### EXERCISE
An exact transcription of the listing, without its images, is what the answer must contain.
—————
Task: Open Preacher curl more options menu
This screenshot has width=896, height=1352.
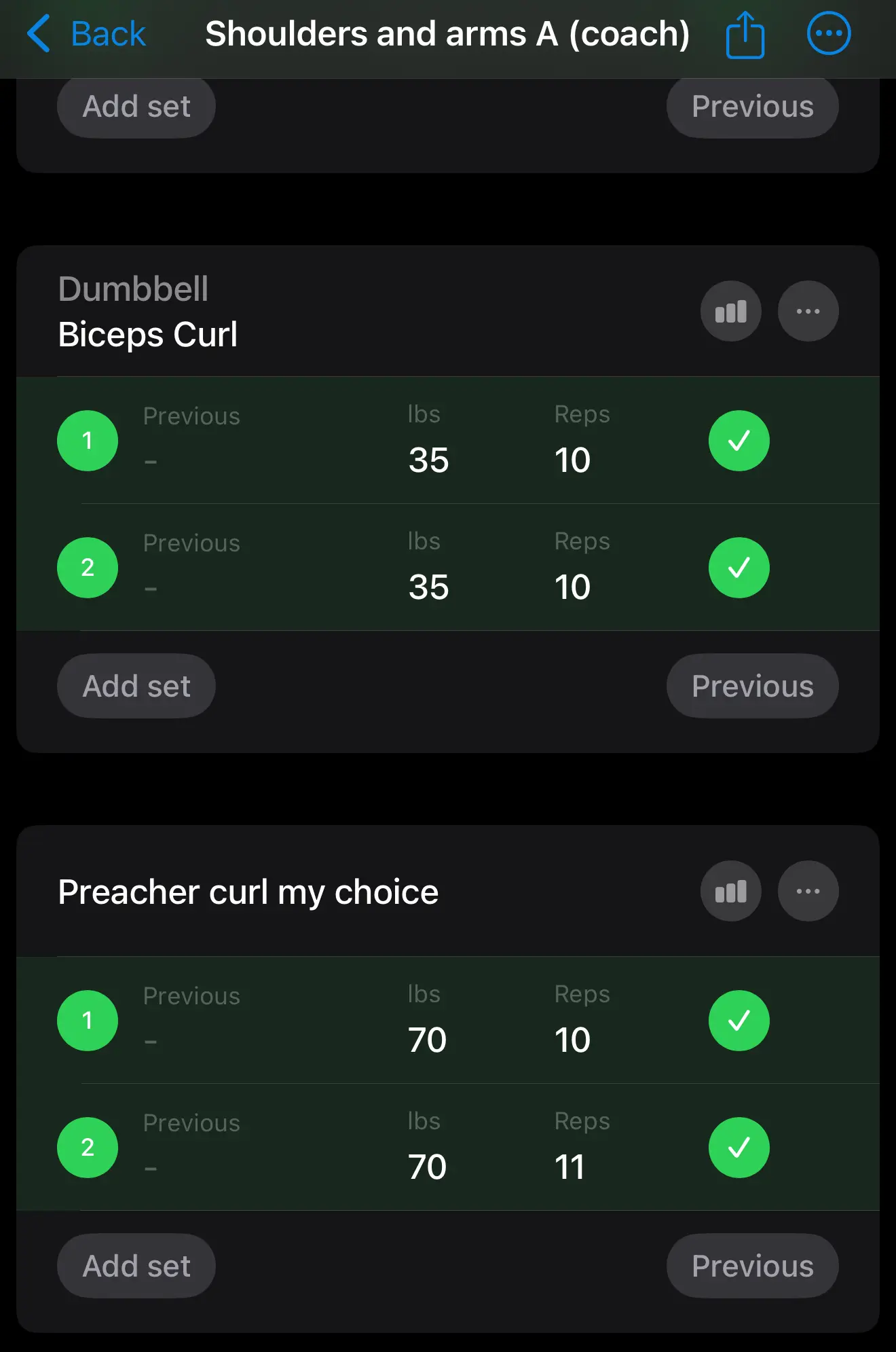Action: tap(808, 892)
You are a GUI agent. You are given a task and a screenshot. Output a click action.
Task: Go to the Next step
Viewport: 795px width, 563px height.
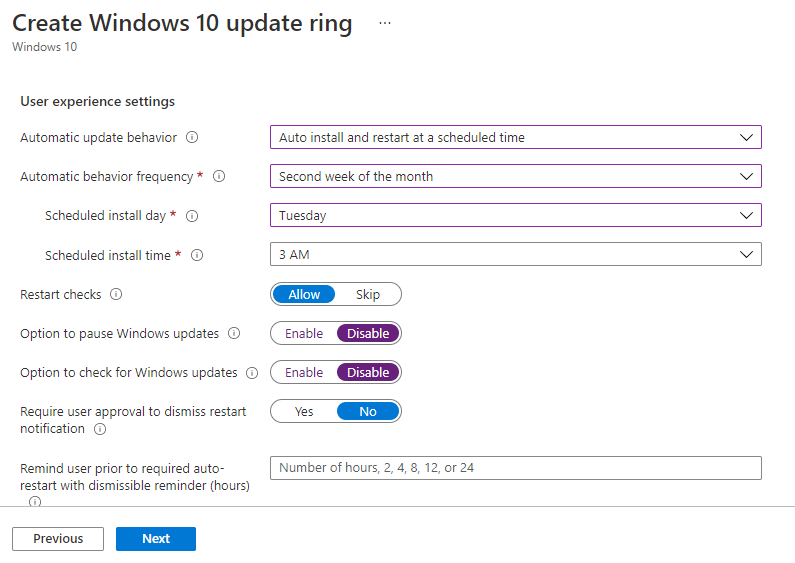pyautogui.click(x=156, y=539)
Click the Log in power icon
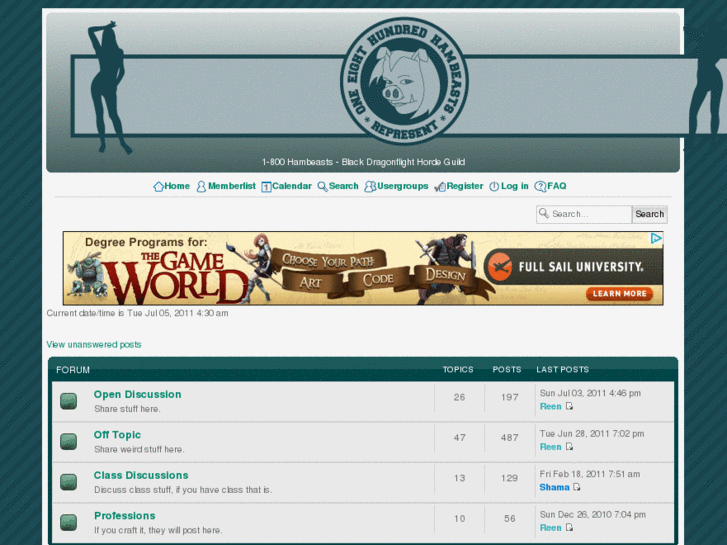Screen dimensions: 727x545 click(x=494, y=187)
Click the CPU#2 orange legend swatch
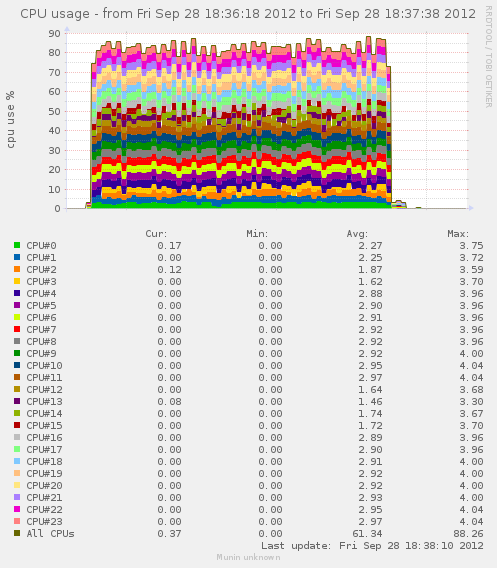Screen dimensions: 497x568 coord(17,270)
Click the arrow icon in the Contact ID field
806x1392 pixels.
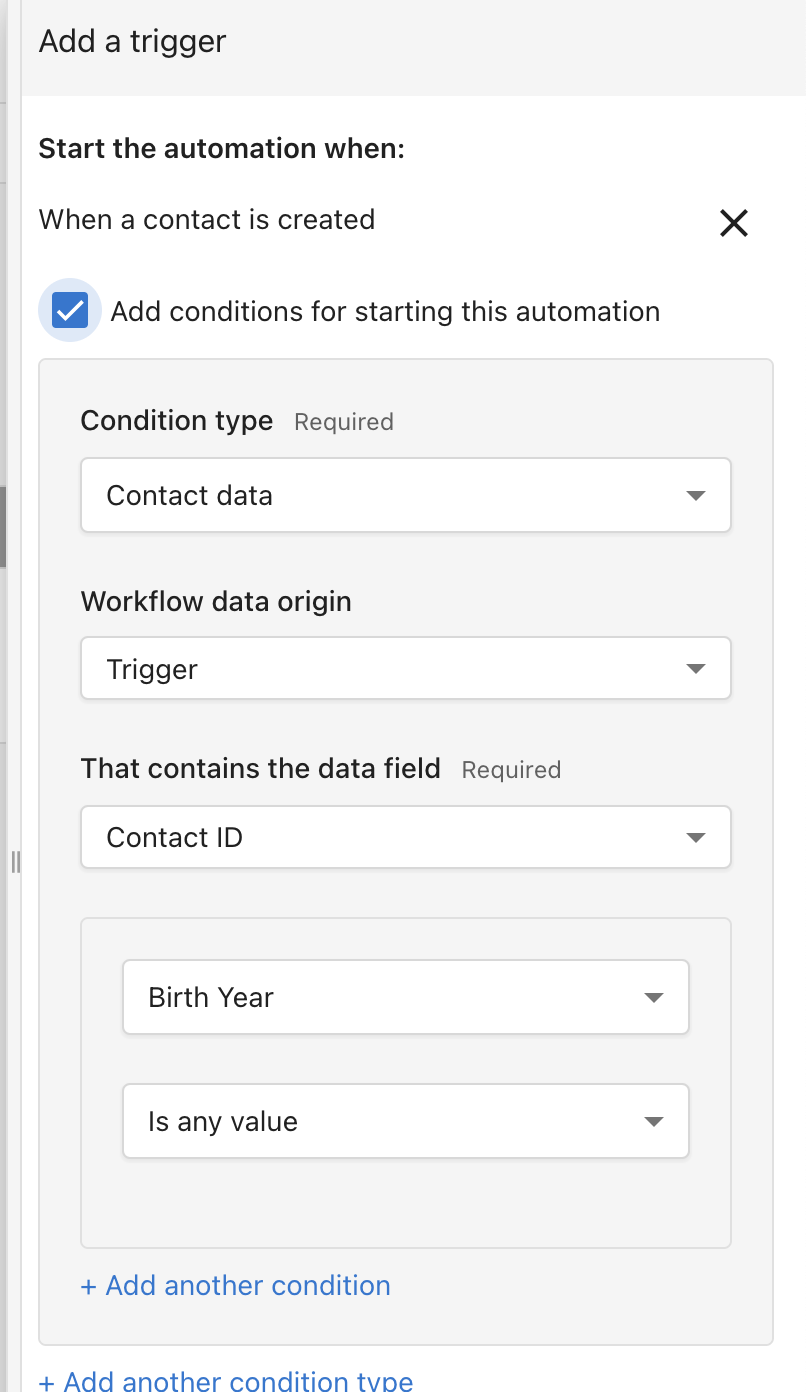coord(696,837)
—————
### RESPONSE TO THIS TASK
Task: Open Preacher curl more options menu
This screenshot has width=896, height=1352.
Action: tap(808, 892)
You are a GUI agent. You are given a task and a screenshot. Output a click action.
Task: Go to the Next step
Viewport: 795px width, 563px height.
pyautogui.click(x=156, y=539)
Click the Log in power icon
Screen dimensions: 727x545 click(x=494, y=187)
Click the CPU#2 orange legend swatch
Screen dimensions: 497x568 coord(17,270)
Click the arrow icon in the Contact ID field
806x1392 pixels.
coord(696,837)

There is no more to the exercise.